■ Supplied material ■
Start of Block

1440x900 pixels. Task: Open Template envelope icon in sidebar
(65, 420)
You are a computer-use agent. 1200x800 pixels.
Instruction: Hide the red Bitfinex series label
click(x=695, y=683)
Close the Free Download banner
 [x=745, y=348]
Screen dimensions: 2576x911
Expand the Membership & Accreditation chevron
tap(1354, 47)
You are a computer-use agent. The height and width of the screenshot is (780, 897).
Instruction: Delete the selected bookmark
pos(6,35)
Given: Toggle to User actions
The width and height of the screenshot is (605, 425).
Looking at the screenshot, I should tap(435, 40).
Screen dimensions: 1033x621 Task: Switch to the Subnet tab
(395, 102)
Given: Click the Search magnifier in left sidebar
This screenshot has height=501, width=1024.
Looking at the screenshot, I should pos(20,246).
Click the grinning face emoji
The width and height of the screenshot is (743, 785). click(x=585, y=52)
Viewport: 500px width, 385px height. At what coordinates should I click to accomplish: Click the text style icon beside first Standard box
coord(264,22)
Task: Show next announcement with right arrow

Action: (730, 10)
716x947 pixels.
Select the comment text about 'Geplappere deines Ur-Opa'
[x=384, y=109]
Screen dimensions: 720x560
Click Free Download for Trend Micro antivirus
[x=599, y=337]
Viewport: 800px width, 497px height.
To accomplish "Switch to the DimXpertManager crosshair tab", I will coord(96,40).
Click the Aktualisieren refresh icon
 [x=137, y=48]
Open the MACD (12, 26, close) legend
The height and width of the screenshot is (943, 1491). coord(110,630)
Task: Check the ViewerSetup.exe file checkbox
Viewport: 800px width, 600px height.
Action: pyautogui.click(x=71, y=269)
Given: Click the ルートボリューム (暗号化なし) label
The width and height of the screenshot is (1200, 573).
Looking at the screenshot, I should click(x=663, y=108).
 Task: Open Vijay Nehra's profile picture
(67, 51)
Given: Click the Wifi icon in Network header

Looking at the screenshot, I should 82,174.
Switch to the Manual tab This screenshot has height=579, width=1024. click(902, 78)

End of Block

■ Assignment ■
From the start of the data to the line that holds "Given: Click the Search", retype each line exactly, with both ends included.

■ Task response ■
1440x900 pixels. Task: Open Template envelope icon in sidebar
(65, 420)
You are a computer-use agent. 1200x800 pixels.
Instruction: Hide the red Bitfinex series label
click(x=695, y=683)
Close the Free Download banner
 [x=745, y=348]
Screen dimensions: 2576x911
Expand the Membership & Accreditation chevron
tap(1354, 47)
You are a computer-use agent. The height and width of the screenshot is (780, 897).
Instruction: Delete the selected bookmark
pos(6,35)
Given: Toggle to User actions
The width and height of the screenshot is (605, 425).
Looking at the screenshot, I should tap(435, 40).
Screen dimensions: 1033x621 Task: Switch to the Subnet tab
(395, 102)
Given: Click the Search magnifier in left sidebar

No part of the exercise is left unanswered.